Material for this task:
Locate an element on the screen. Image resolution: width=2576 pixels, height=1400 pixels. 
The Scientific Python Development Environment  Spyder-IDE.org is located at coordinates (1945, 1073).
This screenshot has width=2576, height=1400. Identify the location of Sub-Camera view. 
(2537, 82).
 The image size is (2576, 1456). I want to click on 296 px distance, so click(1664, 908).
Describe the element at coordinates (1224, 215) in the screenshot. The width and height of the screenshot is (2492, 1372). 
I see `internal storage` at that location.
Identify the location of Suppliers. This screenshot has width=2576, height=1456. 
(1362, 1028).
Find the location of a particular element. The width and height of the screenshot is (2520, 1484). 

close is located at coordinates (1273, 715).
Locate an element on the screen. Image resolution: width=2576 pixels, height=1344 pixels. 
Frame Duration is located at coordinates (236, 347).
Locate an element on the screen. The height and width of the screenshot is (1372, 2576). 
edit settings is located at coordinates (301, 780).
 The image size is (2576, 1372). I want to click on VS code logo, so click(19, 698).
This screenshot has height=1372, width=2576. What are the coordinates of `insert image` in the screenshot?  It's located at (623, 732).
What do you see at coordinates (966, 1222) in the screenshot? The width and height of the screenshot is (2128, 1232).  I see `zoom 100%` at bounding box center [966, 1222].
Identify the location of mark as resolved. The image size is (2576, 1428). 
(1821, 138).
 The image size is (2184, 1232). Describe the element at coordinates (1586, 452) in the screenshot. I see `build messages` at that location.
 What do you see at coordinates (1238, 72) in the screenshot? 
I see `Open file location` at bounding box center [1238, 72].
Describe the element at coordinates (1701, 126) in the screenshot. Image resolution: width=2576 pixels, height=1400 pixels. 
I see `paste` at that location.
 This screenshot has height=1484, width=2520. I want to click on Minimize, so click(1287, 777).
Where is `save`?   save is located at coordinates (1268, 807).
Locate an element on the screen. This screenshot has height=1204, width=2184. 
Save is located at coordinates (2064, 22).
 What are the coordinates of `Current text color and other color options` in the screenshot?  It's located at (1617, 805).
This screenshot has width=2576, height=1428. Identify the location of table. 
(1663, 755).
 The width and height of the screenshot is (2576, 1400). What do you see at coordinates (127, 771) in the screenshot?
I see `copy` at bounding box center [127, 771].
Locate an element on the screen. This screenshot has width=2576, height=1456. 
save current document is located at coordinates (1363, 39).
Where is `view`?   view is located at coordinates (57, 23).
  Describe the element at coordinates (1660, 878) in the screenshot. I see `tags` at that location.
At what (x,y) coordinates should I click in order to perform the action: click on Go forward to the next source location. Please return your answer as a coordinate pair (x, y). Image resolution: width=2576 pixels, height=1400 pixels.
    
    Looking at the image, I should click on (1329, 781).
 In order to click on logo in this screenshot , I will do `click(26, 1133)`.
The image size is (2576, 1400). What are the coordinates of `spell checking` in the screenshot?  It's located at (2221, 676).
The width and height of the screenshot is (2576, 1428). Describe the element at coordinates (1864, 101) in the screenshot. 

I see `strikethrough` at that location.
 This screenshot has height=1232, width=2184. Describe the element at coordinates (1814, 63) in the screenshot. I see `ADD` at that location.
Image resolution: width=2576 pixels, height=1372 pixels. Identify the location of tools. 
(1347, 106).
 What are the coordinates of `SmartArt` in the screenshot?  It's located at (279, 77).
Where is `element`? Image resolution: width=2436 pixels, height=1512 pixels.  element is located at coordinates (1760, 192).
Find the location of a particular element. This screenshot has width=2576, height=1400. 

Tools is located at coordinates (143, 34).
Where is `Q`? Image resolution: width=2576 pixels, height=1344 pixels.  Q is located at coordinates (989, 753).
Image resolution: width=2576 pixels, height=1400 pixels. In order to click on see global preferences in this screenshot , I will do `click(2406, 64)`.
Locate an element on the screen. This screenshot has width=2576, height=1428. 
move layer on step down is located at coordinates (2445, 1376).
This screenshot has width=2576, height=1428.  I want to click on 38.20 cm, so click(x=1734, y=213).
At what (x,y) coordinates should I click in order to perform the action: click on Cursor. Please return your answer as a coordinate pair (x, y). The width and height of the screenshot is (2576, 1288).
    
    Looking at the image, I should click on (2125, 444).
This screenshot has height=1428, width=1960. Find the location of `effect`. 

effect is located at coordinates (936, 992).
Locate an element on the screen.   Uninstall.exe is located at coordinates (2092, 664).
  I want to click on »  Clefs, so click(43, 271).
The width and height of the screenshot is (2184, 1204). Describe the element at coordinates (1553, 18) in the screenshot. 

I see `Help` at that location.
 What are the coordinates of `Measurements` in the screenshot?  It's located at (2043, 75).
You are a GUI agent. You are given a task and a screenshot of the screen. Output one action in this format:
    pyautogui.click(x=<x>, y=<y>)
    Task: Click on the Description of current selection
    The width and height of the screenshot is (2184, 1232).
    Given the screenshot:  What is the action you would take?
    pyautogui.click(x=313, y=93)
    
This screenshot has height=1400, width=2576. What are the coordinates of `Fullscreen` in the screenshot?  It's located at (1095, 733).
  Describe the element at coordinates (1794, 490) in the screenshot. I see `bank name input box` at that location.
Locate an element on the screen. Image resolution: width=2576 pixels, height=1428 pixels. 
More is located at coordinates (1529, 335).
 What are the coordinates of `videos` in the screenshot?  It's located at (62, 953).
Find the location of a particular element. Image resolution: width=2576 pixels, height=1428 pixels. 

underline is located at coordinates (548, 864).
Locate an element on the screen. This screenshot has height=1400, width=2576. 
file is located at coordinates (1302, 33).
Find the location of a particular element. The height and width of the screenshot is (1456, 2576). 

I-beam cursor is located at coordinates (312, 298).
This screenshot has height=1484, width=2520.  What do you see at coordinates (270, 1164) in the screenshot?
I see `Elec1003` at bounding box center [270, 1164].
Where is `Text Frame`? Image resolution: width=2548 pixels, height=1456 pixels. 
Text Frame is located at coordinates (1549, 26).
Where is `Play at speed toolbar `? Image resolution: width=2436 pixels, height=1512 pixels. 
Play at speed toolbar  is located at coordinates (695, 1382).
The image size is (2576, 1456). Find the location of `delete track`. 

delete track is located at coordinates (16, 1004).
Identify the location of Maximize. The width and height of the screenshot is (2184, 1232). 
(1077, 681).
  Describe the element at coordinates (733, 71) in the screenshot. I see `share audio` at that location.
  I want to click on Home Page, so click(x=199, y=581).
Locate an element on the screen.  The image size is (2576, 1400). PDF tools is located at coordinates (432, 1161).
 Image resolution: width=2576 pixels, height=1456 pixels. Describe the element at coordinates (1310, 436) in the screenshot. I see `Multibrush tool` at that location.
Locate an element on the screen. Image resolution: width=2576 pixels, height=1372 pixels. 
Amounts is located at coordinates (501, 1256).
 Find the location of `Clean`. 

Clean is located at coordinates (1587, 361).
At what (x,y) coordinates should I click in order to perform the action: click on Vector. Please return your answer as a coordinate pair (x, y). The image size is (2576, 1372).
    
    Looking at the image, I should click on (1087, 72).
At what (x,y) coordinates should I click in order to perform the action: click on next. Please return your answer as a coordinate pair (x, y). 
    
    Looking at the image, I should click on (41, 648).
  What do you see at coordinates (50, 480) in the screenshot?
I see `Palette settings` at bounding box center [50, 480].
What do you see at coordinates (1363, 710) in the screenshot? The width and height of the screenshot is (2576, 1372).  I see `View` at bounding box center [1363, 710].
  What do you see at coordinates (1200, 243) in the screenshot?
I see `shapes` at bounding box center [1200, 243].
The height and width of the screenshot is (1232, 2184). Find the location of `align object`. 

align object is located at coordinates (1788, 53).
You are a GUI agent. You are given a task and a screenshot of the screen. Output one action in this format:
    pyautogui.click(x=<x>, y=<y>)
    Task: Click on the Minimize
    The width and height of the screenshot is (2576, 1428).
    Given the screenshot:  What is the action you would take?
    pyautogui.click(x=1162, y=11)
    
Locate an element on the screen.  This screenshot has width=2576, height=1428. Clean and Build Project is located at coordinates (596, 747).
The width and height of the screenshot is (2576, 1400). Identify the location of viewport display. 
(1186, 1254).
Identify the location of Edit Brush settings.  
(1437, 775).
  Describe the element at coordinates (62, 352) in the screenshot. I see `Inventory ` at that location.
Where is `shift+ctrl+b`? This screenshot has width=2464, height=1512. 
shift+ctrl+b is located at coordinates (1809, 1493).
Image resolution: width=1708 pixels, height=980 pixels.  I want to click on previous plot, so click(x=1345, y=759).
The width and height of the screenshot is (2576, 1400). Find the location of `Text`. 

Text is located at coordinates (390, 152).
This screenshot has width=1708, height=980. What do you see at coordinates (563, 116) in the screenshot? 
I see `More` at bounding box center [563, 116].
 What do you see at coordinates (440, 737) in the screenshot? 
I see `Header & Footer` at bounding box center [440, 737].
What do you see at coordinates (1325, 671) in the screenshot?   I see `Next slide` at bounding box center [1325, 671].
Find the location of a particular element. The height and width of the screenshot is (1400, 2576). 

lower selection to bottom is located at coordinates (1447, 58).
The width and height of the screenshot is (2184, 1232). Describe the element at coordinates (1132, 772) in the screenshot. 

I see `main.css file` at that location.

Objective:
Copy out the entries word for word, from the line containing "Identify the location of Maximize." through the line containing "center [1200, 243].", including both of those lines.

Answer to the problem:
Identify the location of Maximize. The width and height of the screenshot is (2184, 1232). 
(1077, 681).
  Describe the element at coordinates (733, 71) in the screenshot. I see `share audio` at that location.
  I want to click on Home Page, so click(x=199, y=581).
Locate an element on the screen.  The image size is (2576, 1400). PDF tools is located at coordinates (432, 1161).
 Image resolution: width=2576 pixels, height=1456 pixels. Describe the element at coordinates (1310, 436) in the screenshot. I see `Multibrush tool` at that location.
Locate an element on the screen. Image resolution: width=2576 pixels, height=1372 pixels. 
Amounts is located at coordinates (501, 1256).
 Find the location of `Clean`. 

Clean is located at coordinates (1587, 361).
At what (x,y) coordinates should I click in order to perform the action: click on Vector. Please return your answer as a coordinate pair (x, y). The image size is (2576, 1372).
    
    Looking at the image, I should click on (1087, 72).
At what (x,y) coordinates should I click in order to perform the action: click on next. Please return your answer as a coordinate pair (x, y). 
    
    Looking at the image, I should click on (41, 648).
  What do you see at coordinates (50, 480) in the screenshot?
I see `Palette settings` at bounding box center [50, 480].
What do you see at coordinates (1363, 710) in the screenshot? The width and height of the screenshot is (2576, 1372).  I see `View` at bounding box center [1363, 710].
  What do you see at coordinates (1200, 243) in the screenshot?
I see `shapes` at bounding box center [1200, 243].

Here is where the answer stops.